United States District Court, E.D. Michigan, Southern Division

January 10, 2017



          STEPHEN J. MURPHY, III United States District Judge

         Plaintiff Jeffrey Welther sued Defendants Schlottman & Wagner, P.C. and Richard Wagner, Jr. under the Fair Debt Collection Practices Act, 15 U.S.C. § 1692 et seq. ("FDCPA"), and the Michigan Regulation of Collection Practices Act, Mich. Comp. Laws § 445.251 et seq.. The Court granted Plaintiff's motion for summary judgment on the federal claim, ordered briefing on damages, and referred the parties to mediation to resolve the damages issue. The parties were unable to reach a settlement through mediation, so the Court will now determine damages.


         Plaintiff seeks $2, 000 in statutory damages, $36, 628.00 in attorney fees, and $406.69 in costs, for a total of $39, 034.69. Notice 7, ECF No. 70.

         I. Statutory Damages

         Plaintiff "has chosen to forego his claim for actual damages in lieu of his claim for statutory damages." Notice 2, ECF No. 70. He seeks $2, 000 in statutory damages - $1, 000 from each Defendant. Pursuant to 15 U.S.C. § 1692k(a)(2)(A), plaintiffs can receive from each Defendant statutory damages of up to $1, 000, as determined by the Court. See Ganske v. Checkrite, Ltd., No. 96-C-0541-S, 1997 WL 33810208, at *5 (W.D. Wis. Jan. 6, 1997) ("Because § 1692k(a) imposes liability for statutory damages upon 'any debt collector who fails to comply with [the act], ' statutory damages can be imposed against more than one defendant debt collector in a single proceeding if it is established by the plaintiff that each debt collector independently violated the FDCPA.").

         Defendants contend that "it is doubtful that a jury will award Plaintiff any damages at all, " and thus conclude that Plaintiff is not entitled to recover any statutory or actual damages, and must instead prove his damages at trial. Resp. 2, ECF No. 71. But Plaintiff has made clear that he will forego his claim for actual damages in lieu of his claim for statutory damages. And the Court has discretion to assess statutory damages. Jerman v. Carlisle, McNellie, Rini, Kramer & Ulrich, No. 1:06-CV-1397, 2011 WL 1434679, at *2 n.5 (N.D. Ohio Apr. 14, 2011) (citing 15 U.S.C. §§ 1692k(a)(2)(A) and (b) ("[P]roviding statutory damages shall be awarded as the court may allow . . . [and] providing that in determining the amount of liability, the court shall consider the factors.") (emphasis in citation)); see also Savino v. Computer Credit, Inc., 164 F.3d 81, 86 (2d Cir. 1998) ("All that is required for an award of statutory damages is proof that the statute was violated, although a court must then exercise its discretion to determine how much to award, up to the $1, 000.00 ceiling.").
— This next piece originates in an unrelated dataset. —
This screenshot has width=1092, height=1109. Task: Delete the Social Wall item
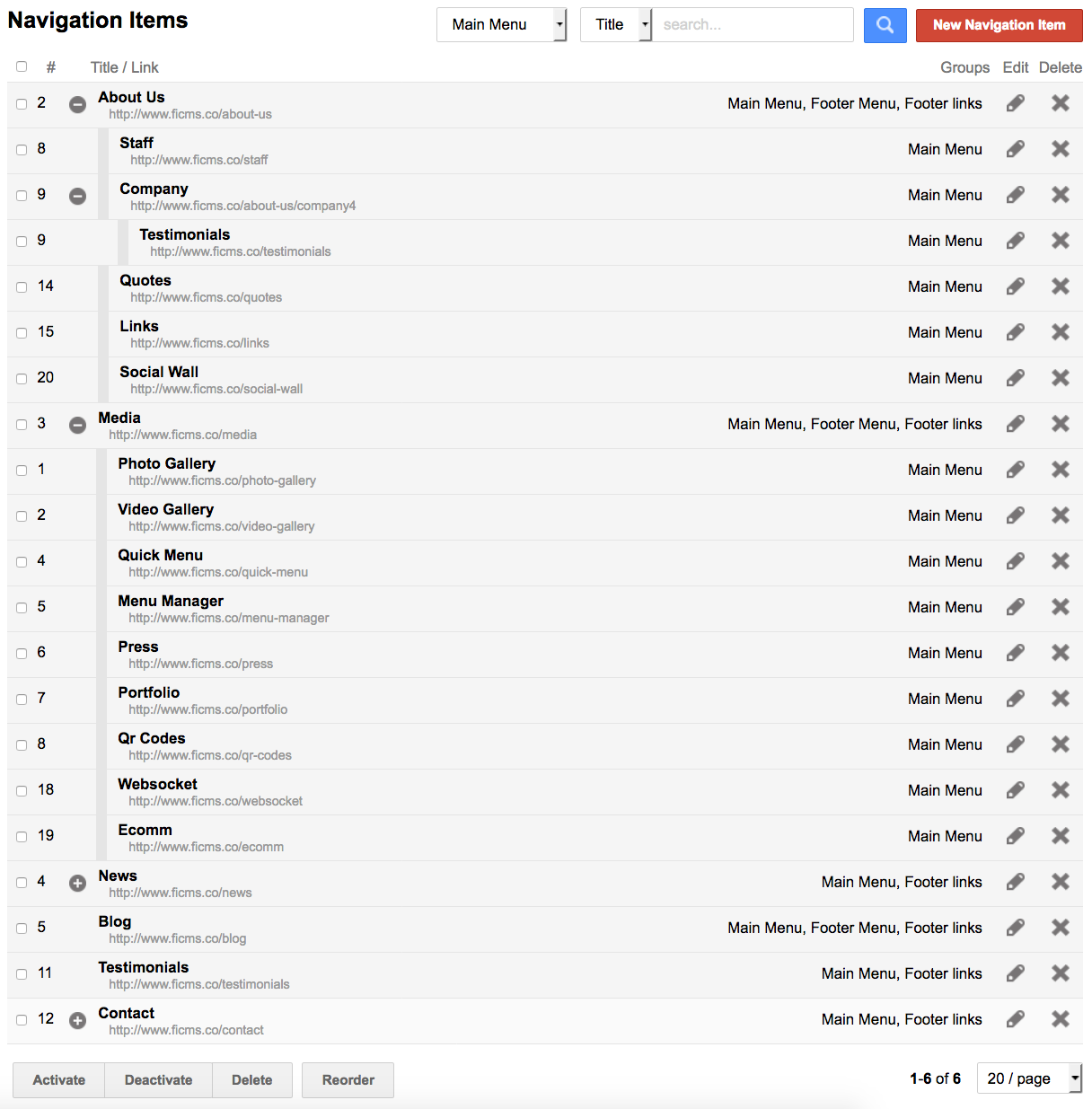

         The Court has determined that the statute was violated, see Order, ECF No. 65, and will exercise its discretion to determine the amount of statutory damages. The Court must balance the purpose of the FDCPA - which is "to eliminate abusive debt collection practices by debt collectors, to insure that those debt collectors who refrain from using abusive debt collection practices are not competitively disadvantaged, and to promote consistent State action to protect consumers against debt collection abuses, " Fed. Home Loan Mortg. Corp. v. Lamar, 503 F.3d 504, 508 (6th Cir. 2007) - against several factors, including "the frequency and persistence of noncompliance by the debt collector, the nature of such noncompliance, and the extent to which such noncompliance was intentional." 15 U.S.C. § 1692k(b)(1).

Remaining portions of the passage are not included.